26.3796 · Interpellation · 2026-06-18
Département de l'économie, de la formation et de la recherche
Déposé
Wortlaut
Dans sa réponse à l’interpellation 26.3024, le Conseil fédéral affirme que Kellerhals Carrard (KC) traite uniquement les soupçons d’abus, l’encaissement relevant d’Intrum SA, et justifie l’absence d’appel d’offres par le statut privé des organisations de cautionnement.
Or les dossiers consultés montrent que les avocats de KC déposent eux-mêmes les commandements de payer au nom du créancier, exerçant ainsi de facto une activité de recouvrement. À fin mars 2026, KC avait facturé 258 539 heures pour 74,6 millions de francs. Avec d’autres prestataires, les montants recouvrés atteignent 136 millions, tandis qu’environ 1,1 milliard reste en recouvrement et que plus de 6 000 plaintes pénales ont été déposées.
Dans les faits, KC et Intrum exercent une mission largement financée par des fonds publics, sans véritable mise en concurrence ni transparence contractuelle complète.
Je prie le Conseil fédéral de répondre aux questions suivantes :
Comment justifie-t-il qu’un mandat ayant généré plus de 74 millions d’honoraires pour KC, financé en définitive par la Confédération, ait été attribué sans appel d’offres ni procédure concurrentielle documentée ?
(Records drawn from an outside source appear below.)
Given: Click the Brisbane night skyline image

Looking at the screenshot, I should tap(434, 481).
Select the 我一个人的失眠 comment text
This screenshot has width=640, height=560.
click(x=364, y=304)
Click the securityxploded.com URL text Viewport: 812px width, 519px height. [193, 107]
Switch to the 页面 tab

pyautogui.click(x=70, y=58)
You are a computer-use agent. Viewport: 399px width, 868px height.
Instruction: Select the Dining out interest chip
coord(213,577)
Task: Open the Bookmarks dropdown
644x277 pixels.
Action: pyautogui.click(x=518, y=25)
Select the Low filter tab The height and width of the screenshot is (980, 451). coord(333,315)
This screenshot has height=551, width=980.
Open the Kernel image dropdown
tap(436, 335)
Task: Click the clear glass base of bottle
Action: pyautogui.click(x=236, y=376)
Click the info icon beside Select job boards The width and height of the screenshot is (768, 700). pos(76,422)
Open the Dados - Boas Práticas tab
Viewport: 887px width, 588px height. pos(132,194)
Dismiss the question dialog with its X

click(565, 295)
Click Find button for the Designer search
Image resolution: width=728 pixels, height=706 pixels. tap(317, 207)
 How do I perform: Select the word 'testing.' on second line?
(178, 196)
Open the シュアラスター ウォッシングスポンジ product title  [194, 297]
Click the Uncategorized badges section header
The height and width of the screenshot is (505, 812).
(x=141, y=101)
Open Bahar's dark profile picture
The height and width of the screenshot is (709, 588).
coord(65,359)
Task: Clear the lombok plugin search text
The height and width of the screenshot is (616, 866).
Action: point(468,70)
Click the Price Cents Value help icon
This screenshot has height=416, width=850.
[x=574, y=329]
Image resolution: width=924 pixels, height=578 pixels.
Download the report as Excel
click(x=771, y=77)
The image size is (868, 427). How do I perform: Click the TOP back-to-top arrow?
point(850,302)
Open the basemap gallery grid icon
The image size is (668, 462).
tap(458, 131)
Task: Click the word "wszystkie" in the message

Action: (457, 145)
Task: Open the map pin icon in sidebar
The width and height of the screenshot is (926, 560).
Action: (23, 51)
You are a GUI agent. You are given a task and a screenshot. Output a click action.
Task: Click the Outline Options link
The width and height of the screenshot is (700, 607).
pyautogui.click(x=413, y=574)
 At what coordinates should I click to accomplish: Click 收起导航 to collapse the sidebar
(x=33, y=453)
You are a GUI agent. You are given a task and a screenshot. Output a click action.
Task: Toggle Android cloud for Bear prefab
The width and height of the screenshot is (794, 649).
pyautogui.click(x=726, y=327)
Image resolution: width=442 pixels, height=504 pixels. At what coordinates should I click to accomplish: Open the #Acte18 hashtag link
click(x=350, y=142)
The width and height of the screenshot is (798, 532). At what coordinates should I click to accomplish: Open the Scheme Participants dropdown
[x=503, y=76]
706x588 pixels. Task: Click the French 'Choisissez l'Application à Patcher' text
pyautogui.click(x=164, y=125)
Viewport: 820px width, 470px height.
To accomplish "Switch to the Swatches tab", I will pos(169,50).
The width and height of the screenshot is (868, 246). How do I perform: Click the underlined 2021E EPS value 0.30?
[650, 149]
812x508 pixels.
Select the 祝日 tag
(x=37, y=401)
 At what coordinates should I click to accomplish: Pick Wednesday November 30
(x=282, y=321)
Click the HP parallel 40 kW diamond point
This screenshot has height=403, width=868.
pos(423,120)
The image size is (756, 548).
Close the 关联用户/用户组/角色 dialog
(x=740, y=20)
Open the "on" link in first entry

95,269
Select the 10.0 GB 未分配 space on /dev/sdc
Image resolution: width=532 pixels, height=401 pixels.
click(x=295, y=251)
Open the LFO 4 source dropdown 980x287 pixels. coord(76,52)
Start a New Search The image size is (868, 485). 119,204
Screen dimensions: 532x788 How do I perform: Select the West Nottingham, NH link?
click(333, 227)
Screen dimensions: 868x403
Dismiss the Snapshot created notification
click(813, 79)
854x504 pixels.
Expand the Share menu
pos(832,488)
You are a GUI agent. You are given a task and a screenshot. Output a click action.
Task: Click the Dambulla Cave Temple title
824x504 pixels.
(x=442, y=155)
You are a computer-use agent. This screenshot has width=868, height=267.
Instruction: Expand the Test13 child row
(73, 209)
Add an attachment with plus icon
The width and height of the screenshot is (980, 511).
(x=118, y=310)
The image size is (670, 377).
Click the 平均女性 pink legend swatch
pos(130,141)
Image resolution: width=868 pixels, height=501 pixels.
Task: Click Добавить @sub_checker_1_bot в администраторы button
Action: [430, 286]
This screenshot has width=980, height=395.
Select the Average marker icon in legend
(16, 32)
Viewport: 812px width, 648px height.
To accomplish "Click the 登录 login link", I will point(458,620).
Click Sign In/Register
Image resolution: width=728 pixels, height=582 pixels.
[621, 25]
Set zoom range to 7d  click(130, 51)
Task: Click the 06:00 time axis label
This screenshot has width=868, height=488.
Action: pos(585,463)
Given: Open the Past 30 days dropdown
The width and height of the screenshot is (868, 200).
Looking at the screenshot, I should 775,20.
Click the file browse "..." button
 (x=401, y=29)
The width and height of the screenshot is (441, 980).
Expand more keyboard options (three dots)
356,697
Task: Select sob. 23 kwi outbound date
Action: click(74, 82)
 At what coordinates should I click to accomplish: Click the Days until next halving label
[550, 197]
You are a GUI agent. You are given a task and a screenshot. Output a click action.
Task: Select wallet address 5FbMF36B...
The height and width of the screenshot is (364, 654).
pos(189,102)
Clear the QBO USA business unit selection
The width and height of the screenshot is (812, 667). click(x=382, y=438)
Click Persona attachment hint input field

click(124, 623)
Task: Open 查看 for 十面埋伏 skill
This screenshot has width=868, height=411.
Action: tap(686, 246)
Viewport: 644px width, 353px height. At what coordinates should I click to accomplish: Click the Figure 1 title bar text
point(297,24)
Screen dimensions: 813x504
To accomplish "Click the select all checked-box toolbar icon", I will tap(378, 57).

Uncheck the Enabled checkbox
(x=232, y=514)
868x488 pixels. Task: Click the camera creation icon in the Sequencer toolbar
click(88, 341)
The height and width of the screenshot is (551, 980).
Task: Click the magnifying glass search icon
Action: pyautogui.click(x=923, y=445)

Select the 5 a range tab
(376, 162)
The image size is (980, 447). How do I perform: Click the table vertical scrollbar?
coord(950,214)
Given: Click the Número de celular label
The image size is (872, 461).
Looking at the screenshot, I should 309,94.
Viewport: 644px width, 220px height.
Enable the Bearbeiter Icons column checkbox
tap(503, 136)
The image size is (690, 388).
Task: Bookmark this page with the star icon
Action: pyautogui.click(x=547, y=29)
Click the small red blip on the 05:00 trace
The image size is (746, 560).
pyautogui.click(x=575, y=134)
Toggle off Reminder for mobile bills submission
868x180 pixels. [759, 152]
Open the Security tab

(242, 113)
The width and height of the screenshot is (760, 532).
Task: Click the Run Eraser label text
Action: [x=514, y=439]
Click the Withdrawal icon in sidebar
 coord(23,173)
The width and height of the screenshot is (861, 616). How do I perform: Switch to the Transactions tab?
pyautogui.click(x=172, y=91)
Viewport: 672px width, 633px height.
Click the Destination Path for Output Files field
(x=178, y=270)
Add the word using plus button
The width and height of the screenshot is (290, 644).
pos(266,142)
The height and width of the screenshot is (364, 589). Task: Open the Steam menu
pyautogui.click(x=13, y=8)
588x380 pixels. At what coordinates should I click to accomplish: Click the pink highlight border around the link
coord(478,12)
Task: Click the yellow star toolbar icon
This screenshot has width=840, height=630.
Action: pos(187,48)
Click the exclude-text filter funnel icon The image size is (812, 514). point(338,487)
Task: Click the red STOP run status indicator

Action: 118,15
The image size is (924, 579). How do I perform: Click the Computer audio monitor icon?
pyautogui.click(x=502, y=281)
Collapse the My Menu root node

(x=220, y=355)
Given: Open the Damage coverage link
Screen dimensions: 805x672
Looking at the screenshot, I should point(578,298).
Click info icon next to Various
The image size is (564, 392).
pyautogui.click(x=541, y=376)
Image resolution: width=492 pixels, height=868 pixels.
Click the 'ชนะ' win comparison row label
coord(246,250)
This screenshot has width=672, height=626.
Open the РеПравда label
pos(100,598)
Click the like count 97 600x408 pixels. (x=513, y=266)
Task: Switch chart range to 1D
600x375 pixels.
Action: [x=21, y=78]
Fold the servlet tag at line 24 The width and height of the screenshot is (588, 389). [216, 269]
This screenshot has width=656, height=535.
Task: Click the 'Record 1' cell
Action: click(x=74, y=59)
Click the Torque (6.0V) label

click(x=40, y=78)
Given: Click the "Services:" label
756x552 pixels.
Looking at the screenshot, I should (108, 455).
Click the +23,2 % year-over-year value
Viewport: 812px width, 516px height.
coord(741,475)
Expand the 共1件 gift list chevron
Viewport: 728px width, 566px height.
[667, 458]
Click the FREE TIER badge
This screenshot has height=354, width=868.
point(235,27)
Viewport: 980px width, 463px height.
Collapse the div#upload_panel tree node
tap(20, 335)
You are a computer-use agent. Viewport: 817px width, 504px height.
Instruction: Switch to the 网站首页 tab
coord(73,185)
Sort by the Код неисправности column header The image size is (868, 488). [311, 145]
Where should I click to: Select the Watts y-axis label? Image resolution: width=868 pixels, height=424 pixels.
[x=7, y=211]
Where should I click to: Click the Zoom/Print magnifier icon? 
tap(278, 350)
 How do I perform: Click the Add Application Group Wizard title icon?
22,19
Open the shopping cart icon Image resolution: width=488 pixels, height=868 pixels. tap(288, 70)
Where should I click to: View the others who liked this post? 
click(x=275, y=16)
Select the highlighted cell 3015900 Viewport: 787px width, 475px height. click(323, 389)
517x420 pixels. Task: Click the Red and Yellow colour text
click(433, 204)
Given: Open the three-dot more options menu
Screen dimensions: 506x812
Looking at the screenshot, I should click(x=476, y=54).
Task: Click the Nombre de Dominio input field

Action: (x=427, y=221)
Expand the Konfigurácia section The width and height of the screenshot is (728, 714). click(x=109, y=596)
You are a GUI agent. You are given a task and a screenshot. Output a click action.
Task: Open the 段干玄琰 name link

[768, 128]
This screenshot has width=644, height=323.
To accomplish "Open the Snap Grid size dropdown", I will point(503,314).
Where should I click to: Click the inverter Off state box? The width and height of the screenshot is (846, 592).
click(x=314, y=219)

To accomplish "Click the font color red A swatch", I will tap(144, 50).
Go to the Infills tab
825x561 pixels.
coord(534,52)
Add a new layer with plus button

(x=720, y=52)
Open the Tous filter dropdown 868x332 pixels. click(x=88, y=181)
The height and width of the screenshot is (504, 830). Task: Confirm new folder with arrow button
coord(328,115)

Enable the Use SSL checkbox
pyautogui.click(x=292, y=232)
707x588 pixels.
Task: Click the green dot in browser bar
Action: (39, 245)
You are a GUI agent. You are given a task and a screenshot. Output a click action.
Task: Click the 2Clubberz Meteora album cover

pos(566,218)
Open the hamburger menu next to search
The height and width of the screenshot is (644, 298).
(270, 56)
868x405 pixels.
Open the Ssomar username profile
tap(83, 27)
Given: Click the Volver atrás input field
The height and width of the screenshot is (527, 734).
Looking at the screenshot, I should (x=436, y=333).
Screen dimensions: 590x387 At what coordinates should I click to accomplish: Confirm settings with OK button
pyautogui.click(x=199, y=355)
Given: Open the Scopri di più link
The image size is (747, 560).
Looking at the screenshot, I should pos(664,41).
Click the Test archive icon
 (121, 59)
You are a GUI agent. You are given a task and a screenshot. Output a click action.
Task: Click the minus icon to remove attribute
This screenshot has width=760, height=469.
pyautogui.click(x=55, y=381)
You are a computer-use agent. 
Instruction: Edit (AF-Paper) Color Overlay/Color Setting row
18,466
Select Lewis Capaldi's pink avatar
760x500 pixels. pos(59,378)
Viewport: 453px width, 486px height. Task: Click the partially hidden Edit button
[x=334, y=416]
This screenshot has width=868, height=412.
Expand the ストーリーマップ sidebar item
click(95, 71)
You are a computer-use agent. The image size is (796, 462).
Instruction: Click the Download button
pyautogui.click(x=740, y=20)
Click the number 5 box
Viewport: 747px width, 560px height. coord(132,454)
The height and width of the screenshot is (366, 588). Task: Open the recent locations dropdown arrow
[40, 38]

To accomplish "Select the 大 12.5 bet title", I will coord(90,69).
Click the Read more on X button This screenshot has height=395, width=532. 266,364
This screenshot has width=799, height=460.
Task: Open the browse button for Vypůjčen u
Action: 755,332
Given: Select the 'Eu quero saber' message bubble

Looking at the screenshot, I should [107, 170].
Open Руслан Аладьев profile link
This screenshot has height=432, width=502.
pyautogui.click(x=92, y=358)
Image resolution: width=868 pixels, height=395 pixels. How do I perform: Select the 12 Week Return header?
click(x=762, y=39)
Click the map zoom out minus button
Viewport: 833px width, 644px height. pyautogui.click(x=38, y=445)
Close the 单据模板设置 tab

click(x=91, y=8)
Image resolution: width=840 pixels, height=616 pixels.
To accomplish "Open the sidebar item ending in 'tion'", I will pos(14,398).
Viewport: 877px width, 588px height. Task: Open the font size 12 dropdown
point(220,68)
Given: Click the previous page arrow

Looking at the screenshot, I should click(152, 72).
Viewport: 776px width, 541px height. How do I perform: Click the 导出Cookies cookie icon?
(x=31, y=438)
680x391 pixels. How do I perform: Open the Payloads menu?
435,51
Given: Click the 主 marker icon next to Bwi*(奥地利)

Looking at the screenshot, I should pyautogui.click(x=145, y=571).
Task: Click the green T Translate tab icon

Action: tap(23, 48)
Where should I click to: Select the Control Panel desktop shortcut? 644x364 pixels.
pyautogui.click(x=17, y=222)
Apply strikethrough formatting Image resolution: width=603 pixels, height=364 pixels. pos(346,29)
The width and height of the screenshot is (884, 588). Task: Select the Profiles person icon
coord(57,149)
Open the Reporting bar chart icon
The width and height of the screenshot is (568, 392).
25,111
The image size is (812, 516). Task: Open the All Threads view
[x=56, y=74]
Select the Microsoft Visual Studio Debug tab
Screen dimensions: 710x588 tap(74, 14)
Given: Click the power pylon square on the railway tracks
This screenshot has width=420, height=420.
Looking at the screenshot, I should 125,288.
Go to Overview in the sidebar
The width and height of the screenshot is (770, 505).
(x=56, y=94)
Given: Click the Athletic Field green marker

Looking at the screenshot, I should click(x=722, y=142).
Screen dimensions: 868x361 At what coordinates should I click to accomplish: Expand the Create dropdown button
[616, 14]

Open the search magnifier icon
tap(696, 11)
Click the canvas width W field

Estime-t-il acceptable que des prestataires privés, choisis hors du champ des marchés publics, exercent une fonction quasi régalienne de contrôle, de poursuite et, en pratique, de recouvrement, sans accès public aux contrats détaillés ni aux indicateurs de performance ?
Peut-il publier le nombre de dossiers traités par KC, leur issue (classement, transaction, remboursement, condamnation), ainsi que le coût moyen par dossier et par franc recouvré ?
Comment apprécie-t-il, sous l’angle de la proportionnalité, un dispositif portant sur plus de 1,1 milliard de francs et ayant généré plus de 6 000 plaintes pénales, sans mécanisme spécifique pour les débiteurs de bonne foi ou les entreprises en difficulté ?
Entend-il adapter le cadre légal afin que tout mandat majoritairement financé par des fonds fédéraux au-delà d’un certain seuil soit soumis à des exigences minimales de concurrence, de transparence et de contrôle parlementaire ?
Peut-il s’engager à rendre publics les éléments essentiels des contrats conclus avec KC, Intrum et les autres prestataires afin de renforcer la confiance dans la gestion des crédits Covid-19 ?Je remercie par avance le Conseil fédéral pour ses réponses.